Ese mediodía, su ministro del Interior –Albrieu- lo había visto sereno, tranquilo, ensimismado, pero tras el almuerzo se hallaba desencajado, listo para descerrajar una arenga en la que amenazó de muerte a todos sus enemigos, al prometer que caerían cinco opositores por cada peronista.
Las palabras cruciales de Perón tuvo la consiguiente reacción en un grupo mínimo de conspiradores existente en las fuerzas armadas, luego de una purga. Tomó ese grupete la frase como una alternativa de hierro: esperar la muerte de Perón o derribar el sistema.
Ya hacía cuatro años que el general Eduardo Lonardi había abandonado sus funciones –1951-, en razón de haber participado en una conspiración antiperonista encabezada por el general Menéndez.
En los inicios del mes de septiembre del 55, poniéndole el cuerpo a los últimos fríos invernales se dirigió a la estación de Once apenas las estrellas hicieron su aparición en el firmamento, compró su anónimo boleto para un colectivo y se aprestó a soportar un viaje por rutas argentinas de 11 horas para transitar 960 kilómetros, con el preciso objetivo de alentar el levantamiento de unidades militares de la capital mediterránea.
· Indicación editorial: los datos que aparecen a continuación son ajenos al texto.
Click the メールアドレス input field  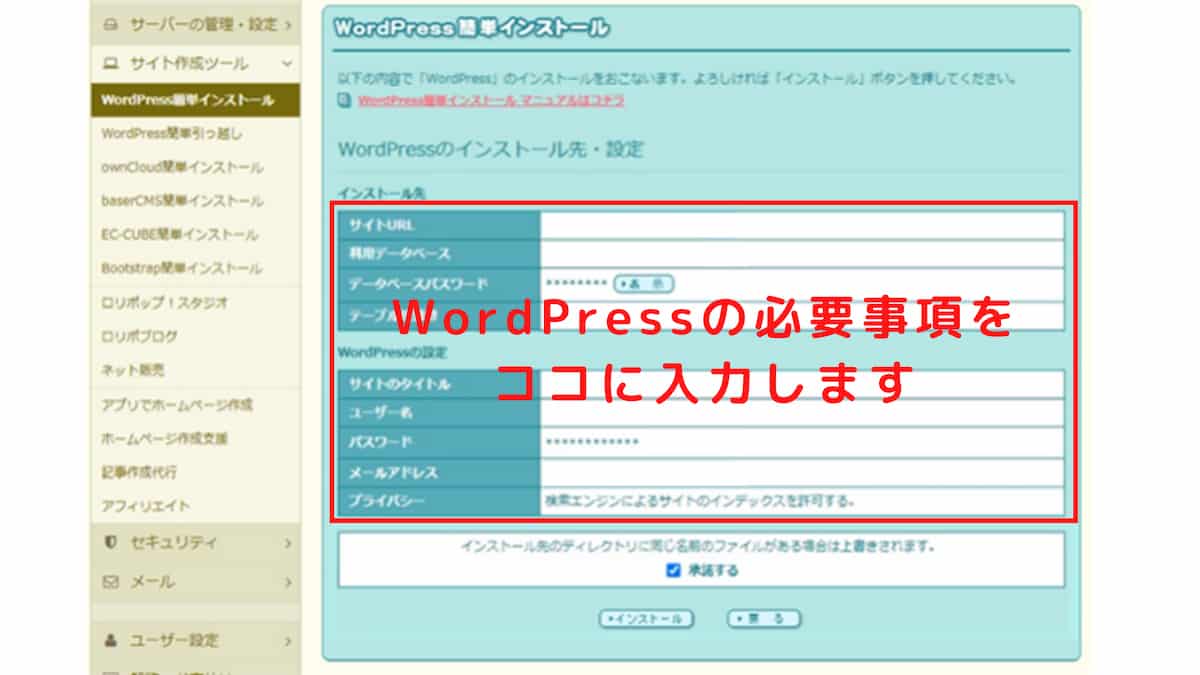pyautogui.click(x=801, y=471)
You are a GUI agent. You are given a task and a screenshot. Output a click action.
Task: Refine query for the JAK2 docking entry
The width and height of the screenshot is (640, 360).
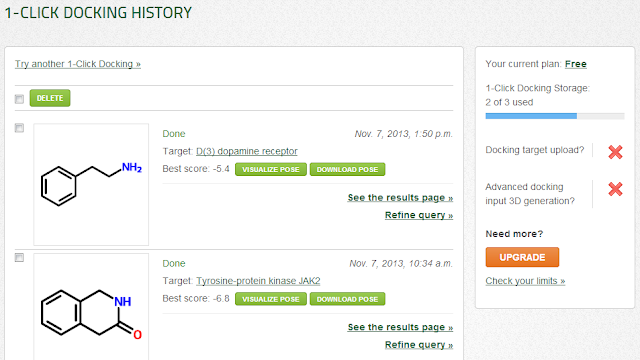click(419, 345)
En su maleta el esperanzado militar llevaba su uniforme planchado amorosamente por su esposa y su sable. Estaba tan decidido a triunfar en su proyecto que no llevaba dinero para regresar a Buenos Aires. Tenía la íntima convicción de que bastaba con establecer una cabeza de playa en Córdoba y mantenerla por dos o tres días, para que luego se fueran volcando en su favor dos bases navales y las unidades esparcidas por todo el país.
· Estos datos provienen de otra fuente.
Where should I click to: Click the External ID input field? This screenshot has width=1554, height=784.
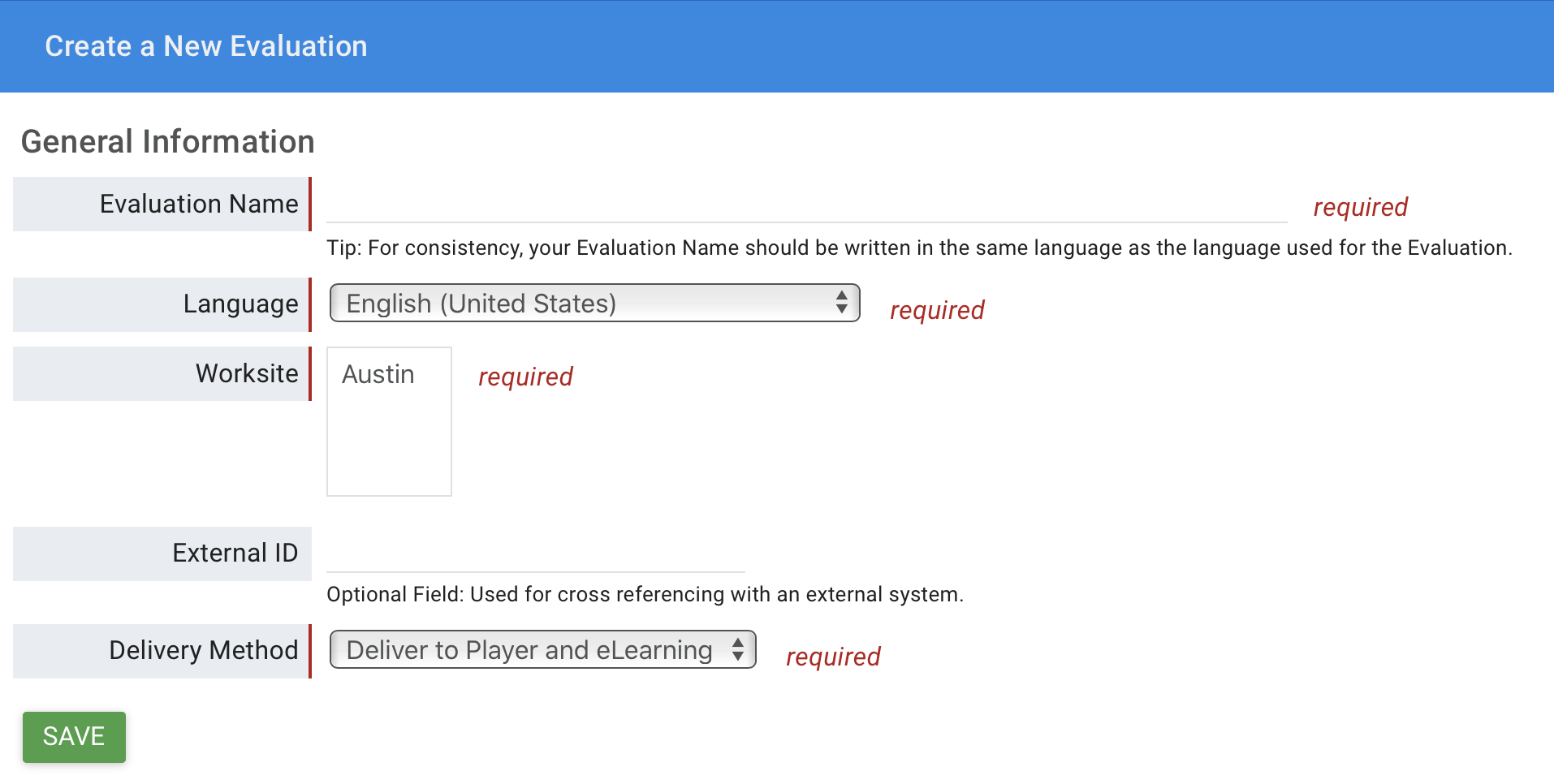tap(535, 554)

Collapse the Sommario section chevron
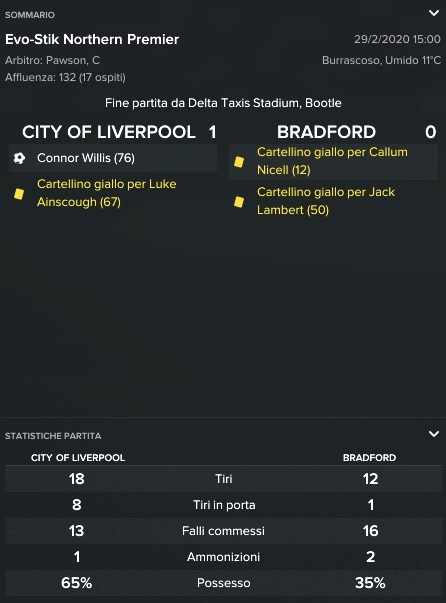point(434,13)
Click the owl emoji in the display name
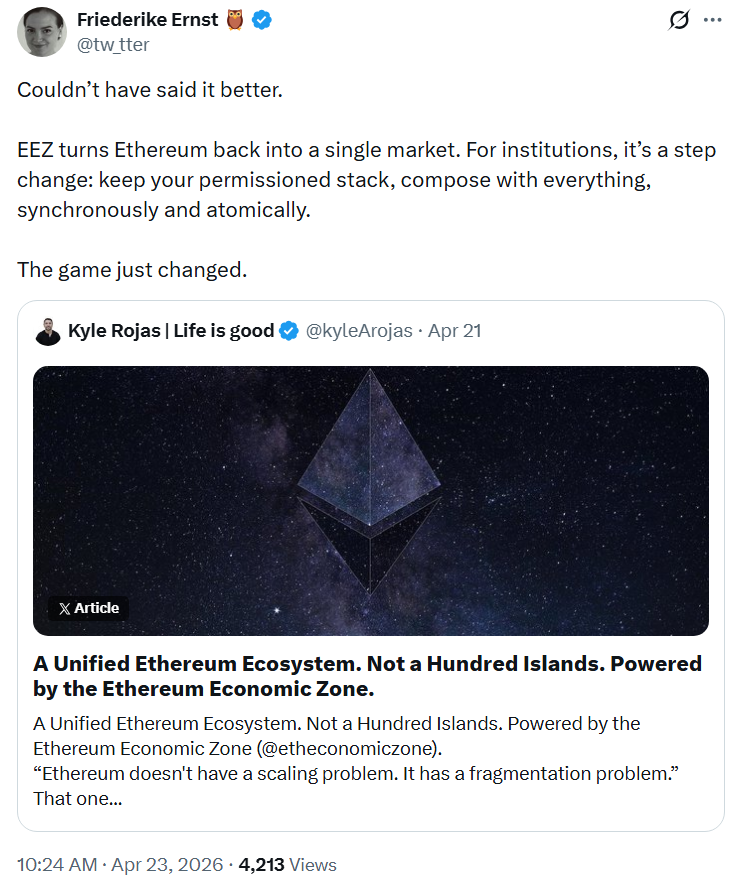The width and height of the screenshot is (740, 882). pyautogui.click(x=232, y=19)
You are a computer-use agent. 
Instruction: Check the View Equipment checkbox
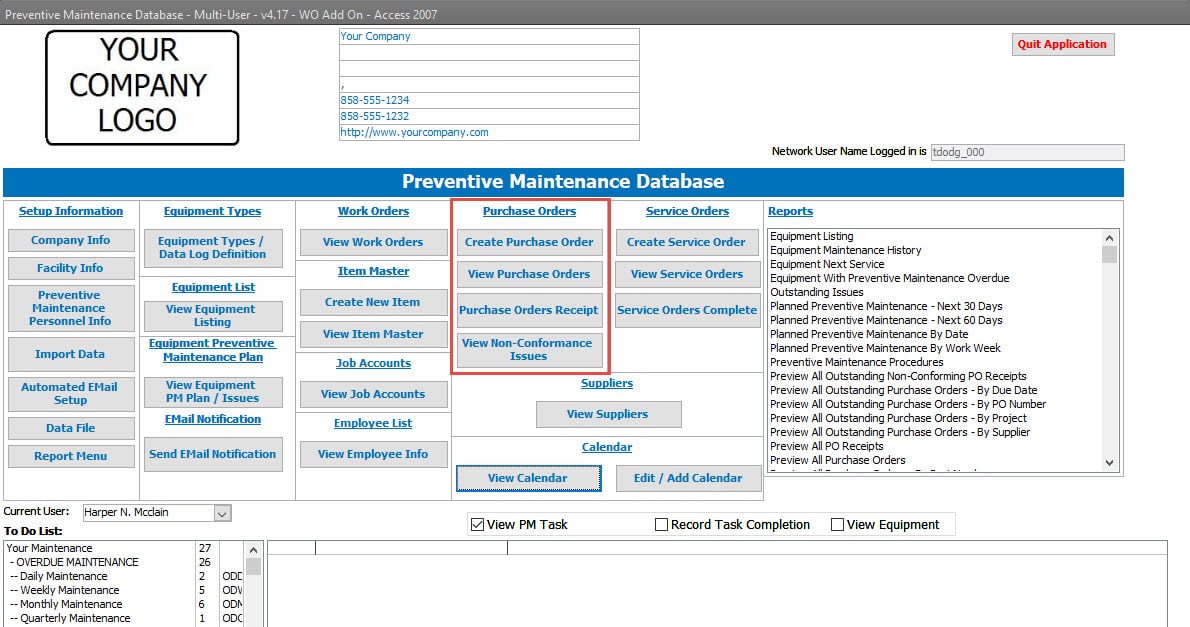point(837,525)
Pero esta última es el inicio de lo que podría denominarse “una historia complementaria” que podría ser calificada de “daño colateral” y la misma se merece otra columna específica.
[1] El 11 de febrero de 2017, bajo el título “El KESS, oscuro y tenebroso”, en nuestra columna de Introspecciones de Cuna de la Noticia, se da cuenta de una meticulosa crónica de episodios que derivaron en los hechos que se relatan seguidamente, en los cuales la sangre y muerte de los argentinos fueron los protagonistas esenciales.
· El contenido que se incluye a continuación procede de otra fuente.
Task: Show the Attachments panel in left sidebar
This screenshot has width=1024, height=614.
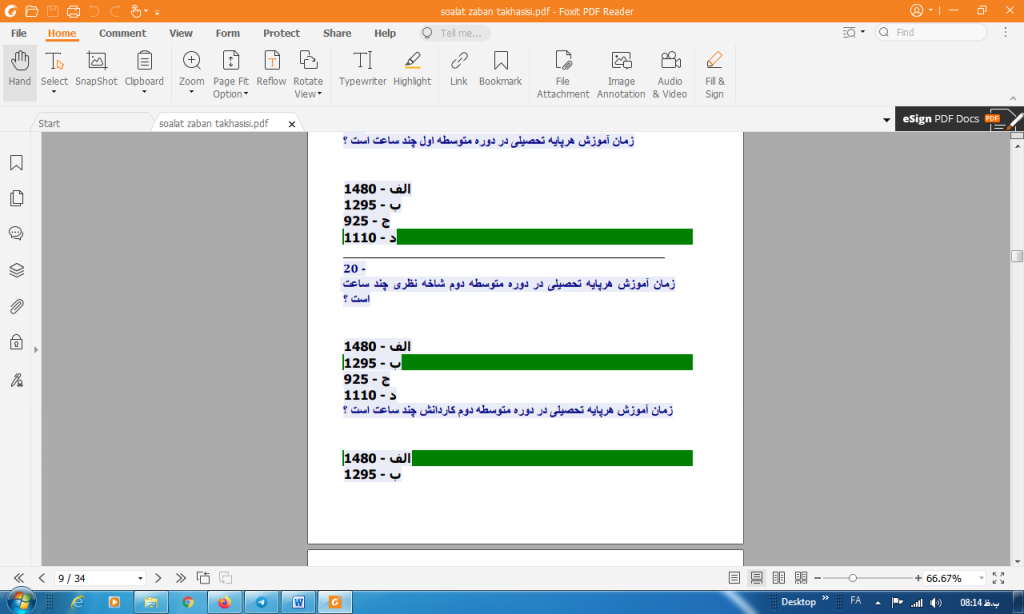Action: pyautogui.click(x=16, y=306)
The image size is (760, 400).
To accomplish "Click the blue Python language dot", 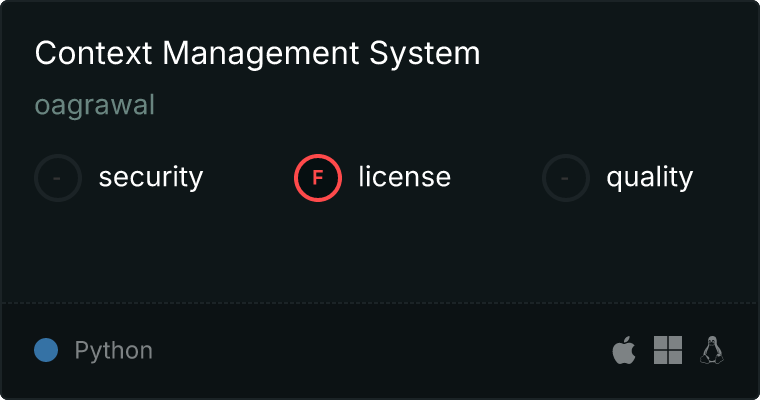I will pos(46,350).
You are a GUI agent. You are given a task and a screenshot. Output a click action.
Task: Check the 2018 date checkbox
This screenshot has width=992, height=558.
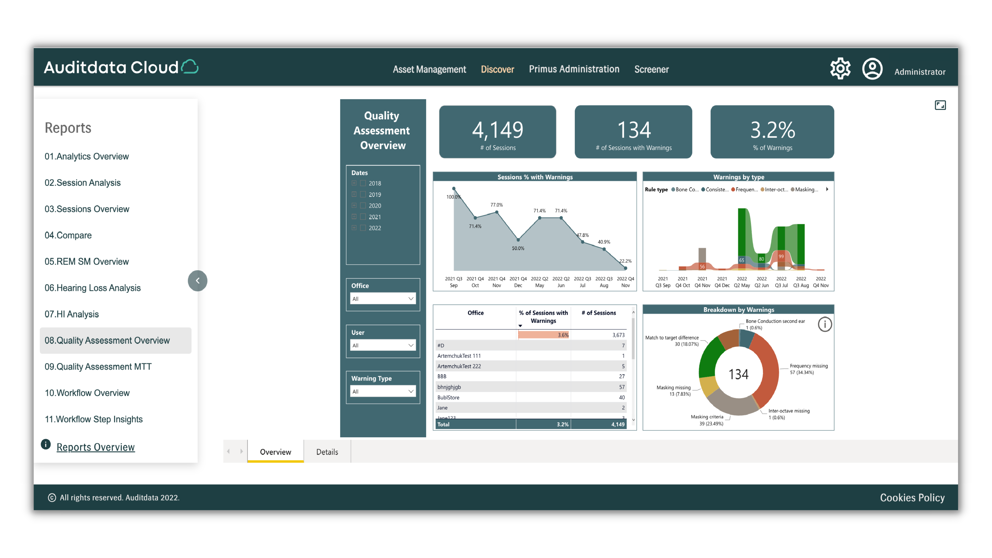tap(363, 184)
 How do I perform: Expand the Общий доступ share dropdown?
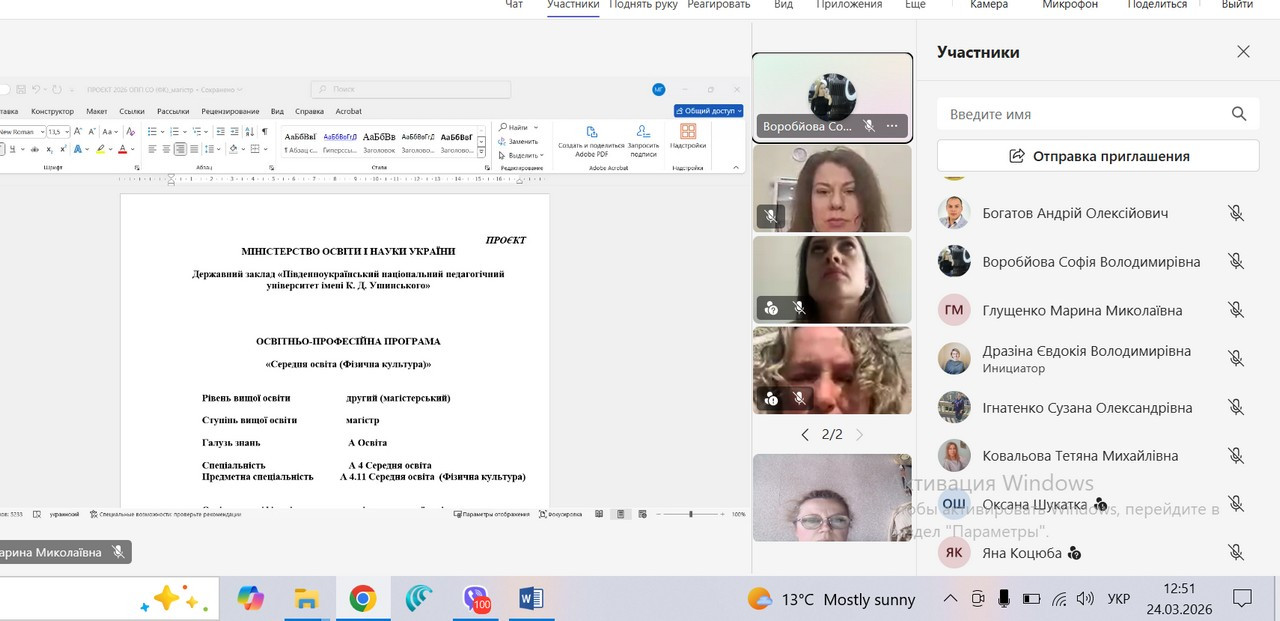point(738,111)
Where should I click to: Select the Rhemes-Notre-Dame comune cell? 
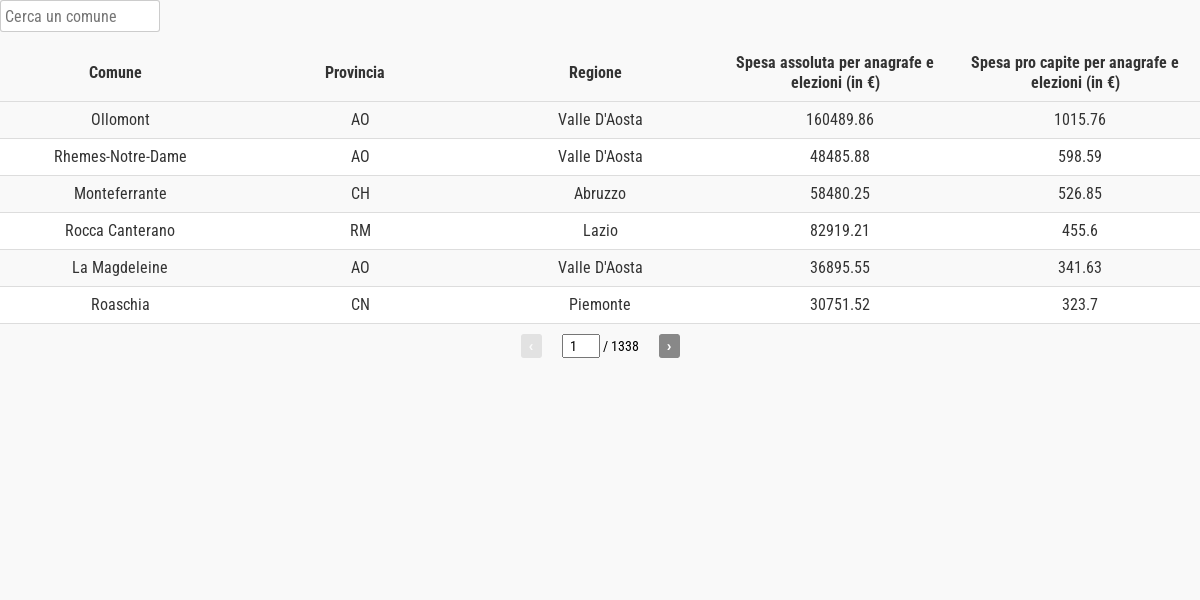click(120, 157)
[2] A cuenta del Infierno. Seminario de Investigación periodística del autor. Universidad de Concepción del Uruguay. 2003.
[3] Lugand nació en la provincia de Córdoba, el 29 de enero de 1906, perteneció a la 53ra. Promoción militar. Ingresó al Ejército el 11 de agosto de 1924 al arma de Infantería y egresó el 22 de diciembre de 1927 con el título de oficial del Estado Mayor y con el grado G.D. (policía militar). Se retiró, dado de baja, el 4 de noviembre de 1955, falleciendo el 17 de agosto de 1963.